Entre tanto, Escobedo, que encontró a Estéfano, le dijo:
—Compañero, aseguratan…
—Ratan —contestó Benites.
—Y como reza el refrán. Ya el indio Isidro aflojó cuatro vaquillonas.
—¿Eh?
—Como lo oyes; vino la mujer lloriqueando y le dije que era grave la cosa, porque la prisión era por las campanadas.
—¿Y?…
—Me ofreció gallinas; ¿qué te parece la ratona de la campanera?
—¿Pero aflojó vaquillas?
—Sí, pues; ahora ¿cómo nos partiremos?
—Le daremos una al subprefecto, mejor ir derecho al santo, y las tres para nones —distribuyó Benites.
—Bueno, ¿y el indio sale o no sale?
—Ahora no conviene que salga; lo embromaremos unos dos meses, y después la sentencia hablará, porque primero está el cuero que la carne, hijo —opinó Benites.
—Eso es mucha verdad, que uno está antes que dos. ¿Y el embargo?
—El embargo que se notifique por fórmula y con eso sacamos cuando menos otras…
—Cuatro vaquillas, claro.
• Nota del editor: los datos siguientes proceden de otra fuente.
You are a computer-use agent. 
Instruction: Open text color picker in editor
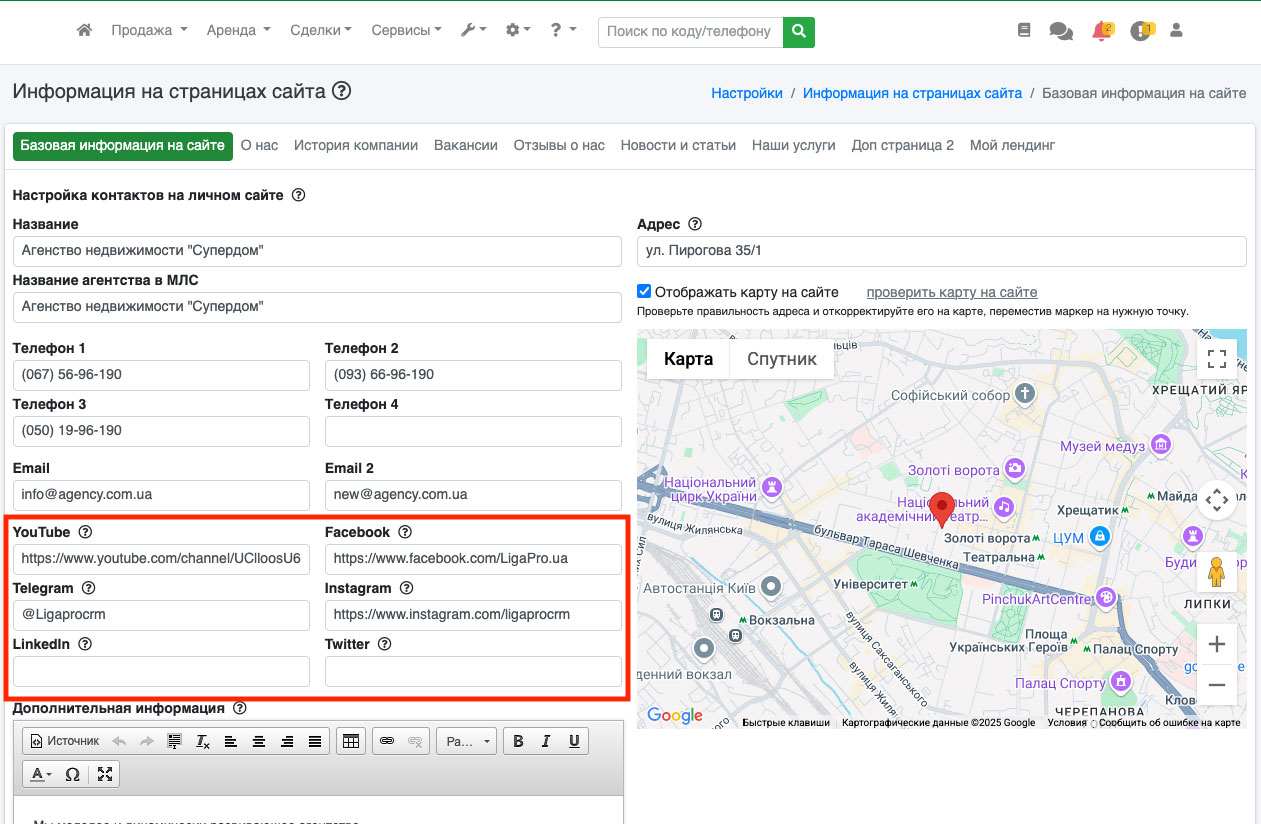41,774
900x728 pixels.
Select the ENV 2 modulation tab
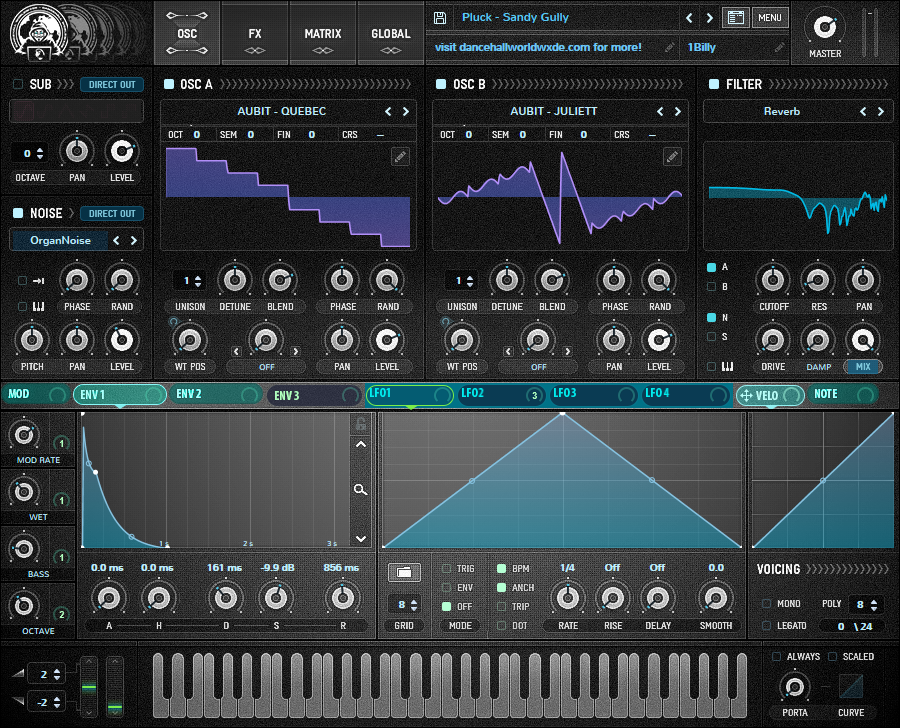(189, 394)
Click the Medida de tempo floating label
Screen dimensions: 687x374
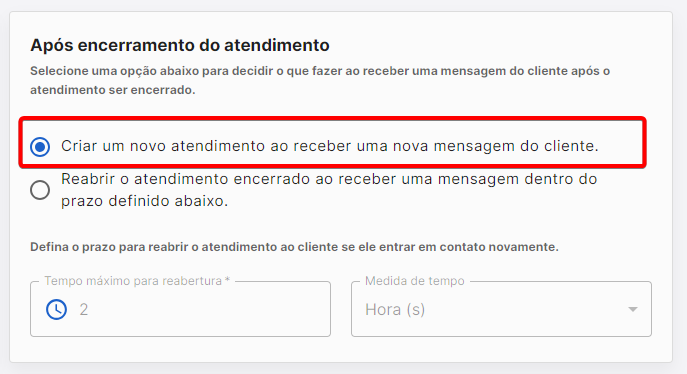[x=414, y=281]
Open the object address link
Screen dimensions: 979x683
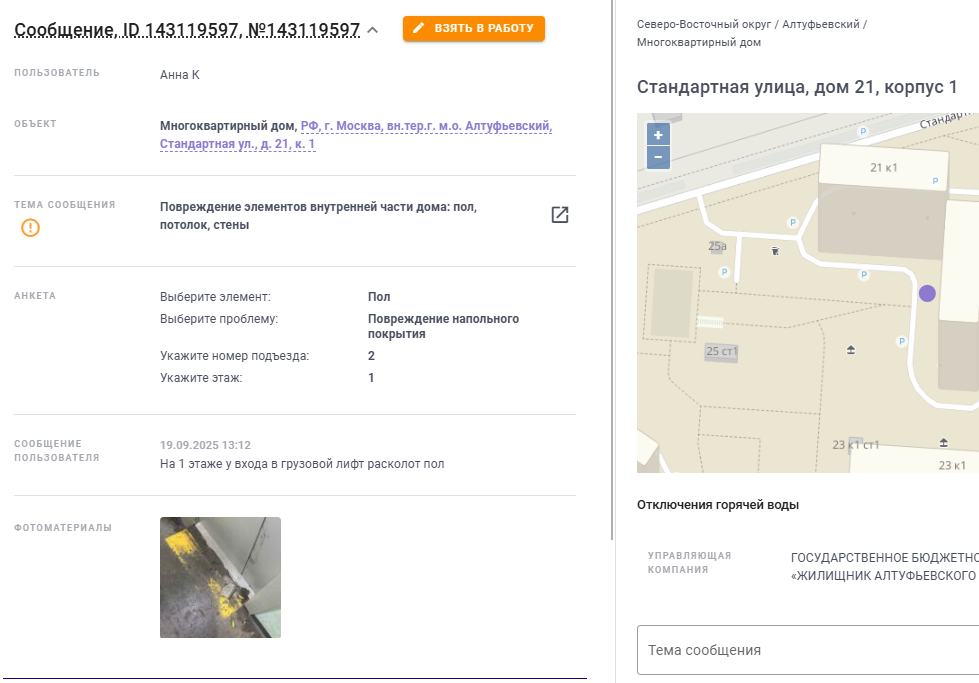[356, 135]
Si tú sabes como un vocal, Estefito, y con razón todos te hacen su secretario —agregó Escobedo frotándose las manos.
—¿Y para qué estudia uno en la escuela del Rebenque, sino para dictar la plana y ganar la vida, y ser hombre público y hombre de respeto? —dijo con énfasis sacando su pañuelo sin orlar y limpiándose la boca.
—¿Cuándo hacen el embargo? —preguntó Escobedo.
—Podemos hacerlo dentro de dos días, y se me ocurre una idea. ¡Qué canarios…! Tú no vayas al embargo, cosa que al indio le hacemos creer que tú, por ser su compadre, te has empeñado en guardar los ganados, porque si es otro el depositario se los lleva.
—¡Magnífico! Por ahora tu zorro te dicta como libro —repuso Escobedo riéndose y preguntando en seguida—. ¿Qué dirá don Hilarión?
—El viejo ni lee lo que pongo. A todo dice amén, como que es sobrino de cura.
—No seas deslenguado. ¿Y don Sebastián? —advirtió y preguntó Escobedo.
—Don Sebastián dirá «francamente que así me parece bien», y nosotros de esta hecha estrenamos ropa y caballo para la Fiesta del pueblo —repuso riéndose a carcajadas Estéfano Benites, en cuyo cerebro quedaba combinado todo su plan para explotar la inocencia de Isidro Champi, con el apoyo del compadre Escobedo, padrino de pila del hijo segundo del campanero.
—Muy bien, compañerazo, y ahora que tenemos todo trazado a las claras, la lengua pide un mojantito —opinó Escobedo.
—De ordenanza, compadrito; pediremos un par de copas, a la pasada, donde la quiquijaneña o donde la Rufa —contestó Estéfano aceptando la idea de su colega y arreglándose la falda del sombrero.